Is there a commonly used or already-built system for platform/chip abstraction between multiple STM32 parts? I have encountered various PAL's over time, some better than others, but I was curious if there is one common one that people use when doing their own designs, and not already using a PAL baked into some vendor's SDK?

I am about to set out work on a new module in a hardware system that has two possible paths in front of it, one blank-page and one backwards compatible.
Roughly speaking, I might be extending a module already designed with an STM32F2 or the module might throw off it's legacy needs and then we could build it with an STM32U5. Or there's even a third avenue wherein we'd update the legacy section of the system and target STM32U5 hardware.

I can generate the template code for the F2 and U5, and then include both in a larger project.
Conceptually, I can see how e.g. CAN functions would just need to be routed to each library's CAN implementations, and it's probably even the case that the STM32 HAL has identical semantics for both.

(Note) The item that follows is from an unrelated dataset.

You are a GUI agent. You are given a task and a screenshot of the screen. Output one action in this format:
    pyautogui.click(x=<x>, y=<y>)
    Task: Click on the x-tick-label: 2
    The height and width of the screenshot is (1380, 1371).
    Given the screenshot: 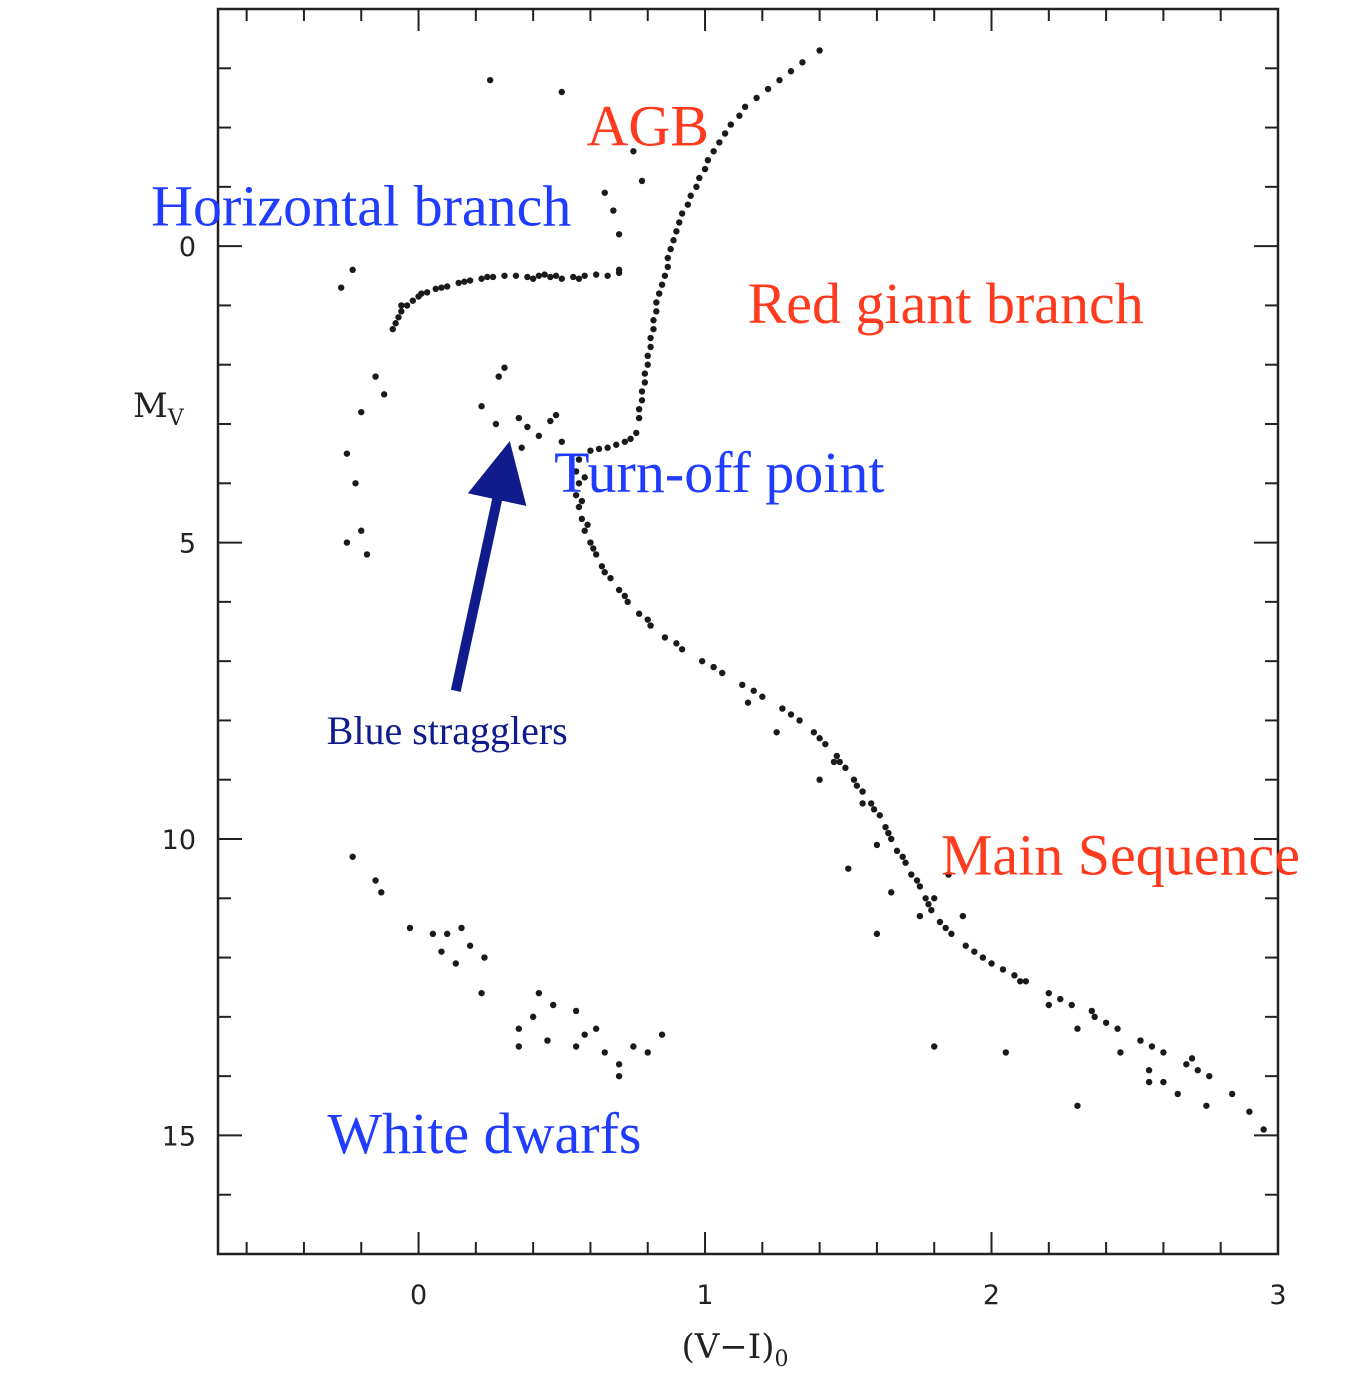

And conceptually I can see how generic resources like timebases and pulse generators could be written with a layer that would then just need to be shimmed to each chip's specifics, and a choice of actual silicon peripheral, e.g. LPTIMx vs TIMx, etc.

But ... will I need to invent all of that myself from scratch? Has someone already done it in a way that I can just borrow?
Any recommendations would be appreciated!
(yes, doing it all myself from scratch would be a good skill builder, but, well, my time in limited)

I have looked at the Zephy project. They seem to have a fairly complete system for this ... but all as part of their build and config system. In this case, I am constrained to using ThreadX (or ... ugh ... Green Hills), so trying to excise and re-use their PAL might be too big a task.

2 REPLIES 2
TDK
Guru

The HAL (Hardware Abstraction Library) library does exactly this.

Things can't be exactly the same across multiple lines because the peripherals and functionality change between lines, but it's probably as close as you can get without constraining yourself to a limited subset of available features.

If you feel a post has answered your question, please click "Accept as Solution".

No, the HAL does not fit the described need. The HAL abstracts away the actual register-level implementations.

I was asking about something that operates at a level above that - which would be a routing or shim layer between an even more abstract representation of resources. Even if is just a bunch of stubs I then have to decide how to connect to the F2 and U5 HALs, without necessarily having to custom engineer the whole framework.